Abstract

The currently proven time window for thrombolysis in ischemic stroke is 4.5 h. Beyond this, the risks and benefits of thrombolysis are uncertain. To determine whether thrombolysis and reperfusion were beneficial after 4.5 h, we examined clinical and radiological outcomes in patients treated with tissue plasminogen activator or placebo within 4.5-6 h, using data from the Echoplanar Imaging Thrombolytic Evaluation Trial. In the Echoplanar Imaging Thrombolytic Evaluation Trial, ischemic stroke patients presenting three to six-hours after stroke onset were randomized to tissue plasminogen activator or placebo, without knowledge of magnetic resonance imaging results. This analysis was restricted to patients treated between 4.5 and 6 h. The effect of tissue plasminogen activator and reperfusion on infarct growth between baseline diffusion-weighted imaging and day 90 T2 imaging was assessed, along with good neurological outcome (≥8 point reduction or reaching 0-1 at 90 days on National Institutes of Health Stroke Scale) and functional outcome (modified Rankin scale).
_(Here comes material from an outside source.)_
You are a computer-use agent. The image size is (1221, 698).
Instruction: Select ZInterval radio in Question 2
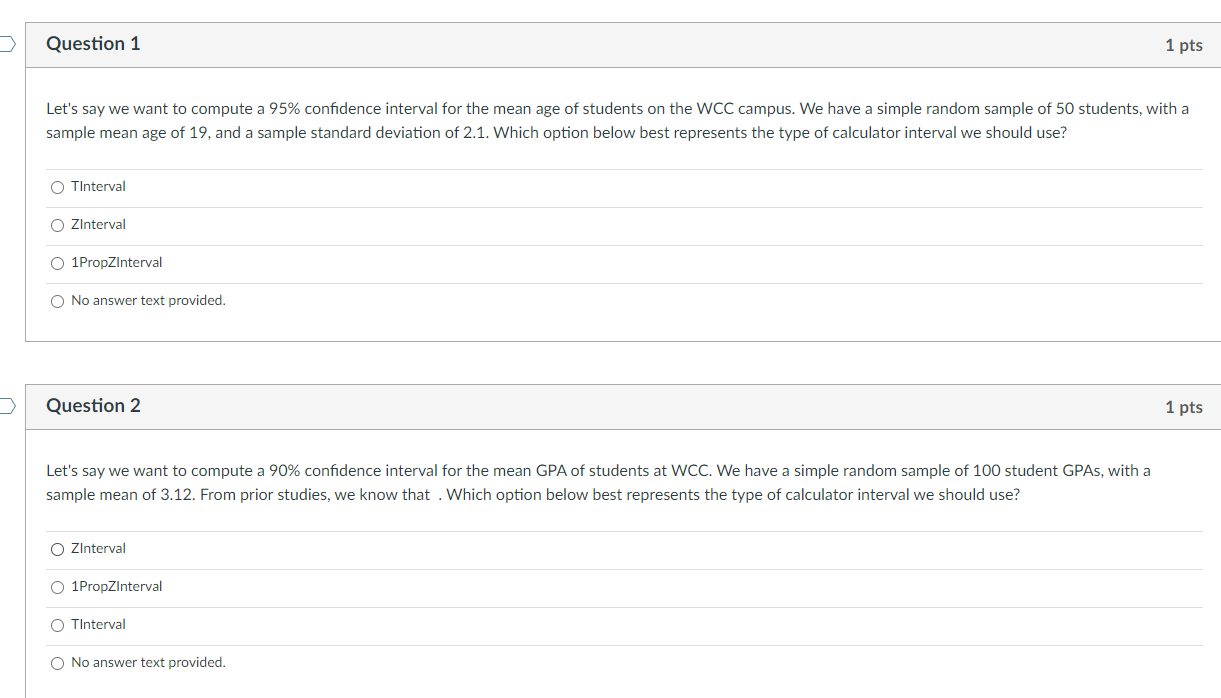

The effect of tissue plasminogen activator on reperfusion was also analyzed. Sixty-nine patients were treated 4.5-6 h after onset, and infarct growth was assessed in 63. Tissue plasminogen activator was associated with lower relative growth (94% vs. 168%, P = 0.03) and a trend to lower absolute growth (-0.17 ml versus 9.6 ml, P = 0.07). Reperfusion was increased in the tissue plasminogen activator group (58% versus 25%, P = 0.03) and was associated with increased rates of good neurological (86% versus 28% P < 0.001) and functional (modified Rankin scale 0-2 73% versus 34%, P = 0.01) outcomes. Reperfusion was strongly associated with lower relative (80% versus 189%, P < 0.001) and absolute (-2.5 ml versus 40 ml, P < 0.001) infarct growth. Thrombolysis 4.5-6 h after stroke onset reduced infarct growth and increased the rate of reperfusion, which was associated with good neurological and functional outcome.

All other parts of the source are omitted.